「くらげのパポちゃん」かこさとしさんの未発表作品が見つかる

「だるまちゃん」シリーズなどで知られる絵本作家で、5年前に92歳で亡くなったかこさとしさんの未発表の作品が、神奈川県藤沢市の自宅で見つかりました。戦争で死別した親子のために1匹のクラゲが奮闘する物語で、かこさんの長女は「戦争は二度とあってほしくないという父の祈りのような気持ちが込められていると思う」と話しています。

「だるまちゃん」シリーズや「からすのパンやさん」などで知られる絵本作家のかこさとしさんは、ユーモラスな作品から科学をテーマにした絵本まで600点以上を発表し、5年前に92歳で亡くなりました。

未発表の作品は、かこさんの作品を管理している長女の鈴木万里さんが、神奈川県藤沢市にあるかこさんの自宅で古い原稿を整理しているときに見つけました。

「くらげのパポちゃん」という題名で、ある少年が戦争で父親を失ったことを知った1匹のクラゲが、遠い南の海に沈んでいる少年の父親を探そうと、奮闘する物語です。

原稿用紙14枚にわたって万年筆でつづられていて、末尾の日付から絵本作家としてデビューする前の昭和25年から昭和30年にかけて制作したものとみられます。

かこさんは当時、子どもたちに紙芝居の読み聞かせを始めた時期で、シーンごとにページ数が振られていることから、紙芝居にするために書かれたと見られています。
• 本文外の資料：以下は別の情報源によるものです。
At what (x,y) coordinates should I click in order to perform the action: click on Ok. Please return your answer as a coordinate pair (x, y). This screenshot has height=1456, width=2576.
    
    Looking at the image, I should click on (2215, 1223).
鈴木さんは「怖い話ではなく可愛い話で、それでいて心に刺さる物語だ。戦争はクラゲちゃんにすら何かやってあげなきゃと思わせるほど悲しいものを少年の家族にもたらしてしまった。そんなことは二度とあってほしくないという父の祈りのような気持ちが込められていると思う。世界各地で紛争が起きている今、私たちの国でもかつて戦争があったことを知っておかなくてはいけないのではないか」と話していました。